For someone to develop genuine compassion towards others,
first he or she must have a basis upon which to cultivate compassion,
and that basis is the ability to connect to one’s own feelings
and to care for one’s own welfare…
Caring for others requires caring for oneself.
– Dalai Lama (2000)
The Contemplary is delighted to host Chris Germer on his first visit to Melbourne. This workshop is an introduction to Mindful Self-Compassion (MSC), an empirically-supported training program based on the clinical perspective of Chris Germer and the pioneering research of Kristin Neff.
MSC combines the skills of mindfulness and self-compassion to enhance our capacity for emotional wellbeing. Mindfulness is the first step—turning with loving awareness toward difficult experience (emotions, sensations, thoughts). Self-compassion comes next—bringing loving awareness to ourselves. Together, mindfulness and self-compassion comprise a state of warm, connected presence during difficult moments in our lives.
Burgeoning research shows that self-compassion is strongly associated with emotional wellbeing, coping with life’s challenges, lower levels of anxiety and depression, healthy habits such as diet and exercise, and more satisfying personal relationships. It is an inner strength that enables us to be more fully human—to acknowledge our shortcomings, learn from them, and make necessary changes with an attitude of kindness and self-respect.

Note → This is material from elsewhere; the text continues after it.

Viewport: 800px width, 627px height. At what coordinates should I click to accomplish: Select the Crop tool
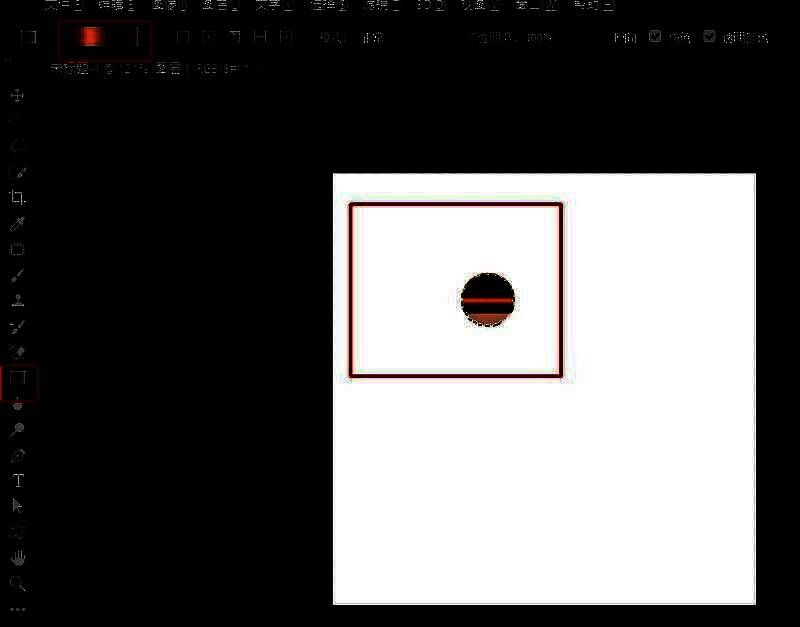[17, 198]
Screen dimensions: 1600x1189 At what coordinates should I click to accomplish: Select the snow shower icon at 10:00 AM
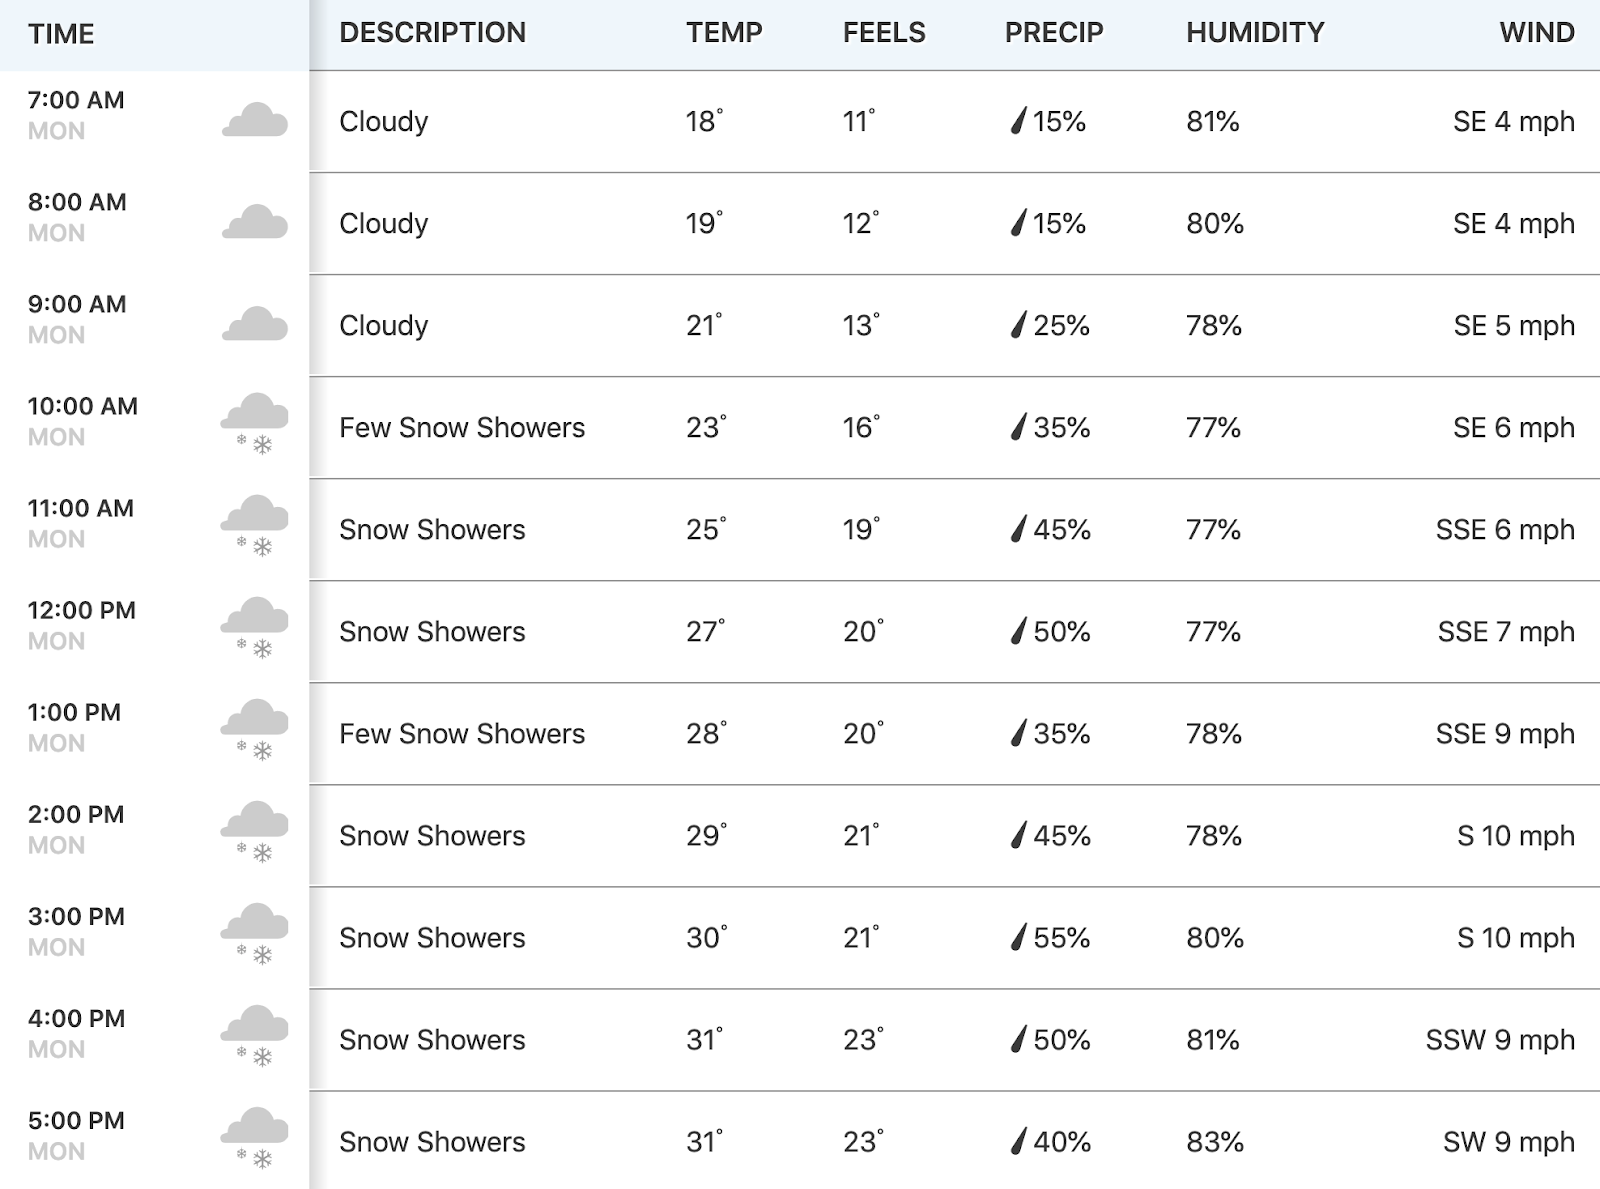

Self-compassion can be learned by anyone. This workshop is therefore open to everyone and will be of particular interest for Health Care professionals. After participating in this workshop, you will be able to:
- Practice self-compassion in daily life
- Understand the science of self-compassion
- Motivate yourself with kindness rather than criticism
- Handle difficult emotions with greater ease
- Manage caregiver fatigue
- Practice the art of savoring and self-appreciation
- Teach simple self-compassion exercises to clients
Program activities include talks, meditation, experiential exercises, and group discussion. Participants will directly experience self-compassion and learn practices that evoke self-compassion in daily life. No previous experience with mindfulness or meditation is required to attend the program.
Christopher K. Germer, PhD is a clinical psychologist in private practice, a faculty member in psychology at Harvard Medical School, Cambridge Health Alliance, and a founding faculty member of the Institute for Meditation and Psychotherapy. He leads workshops internationally on mindfulness and self-compassion. He is a founding member and senior advisor for the Center for Mindfulness and Compassion. Dr. Germer is author of The Mindful Path to Self-Compassion, and co-editor of Mindfulness and Psychotherapy and Wisdom and Compassion in Psychotherapy.
Kathleen Cator is a clinical psychologist and certified Mindful Self-Compassion Teacher. A former nurse, and mother of three children, Kathleen has over 20 years of experience as a health professional and family caregiver. Kathleen is a member of the teaching faculty at The Contemplary. She also works in her private practice Metta Health & Psychology, which provides psychotherapy and training for individuals, groups and organisations. Kathleen has trained with many inspirational teachers, including mindfulness pioneer, Jon Kabat-Zinn, and the founder of Compassion Focused Therapy, Paul Gilbert. She completed Mindful Self-Compassion teacher training through UCSD Centre for Mindfulness with Kristin Neff and Chris Germer.
Continuing Professional Development
This workshop should accrue a minimum of 12 hours of professional development (CPD). Certificates of attendance will be distributed at the afternoon tea break on the second day of the workshop. Please see your professional organisation’s guidelines for their specific requirements.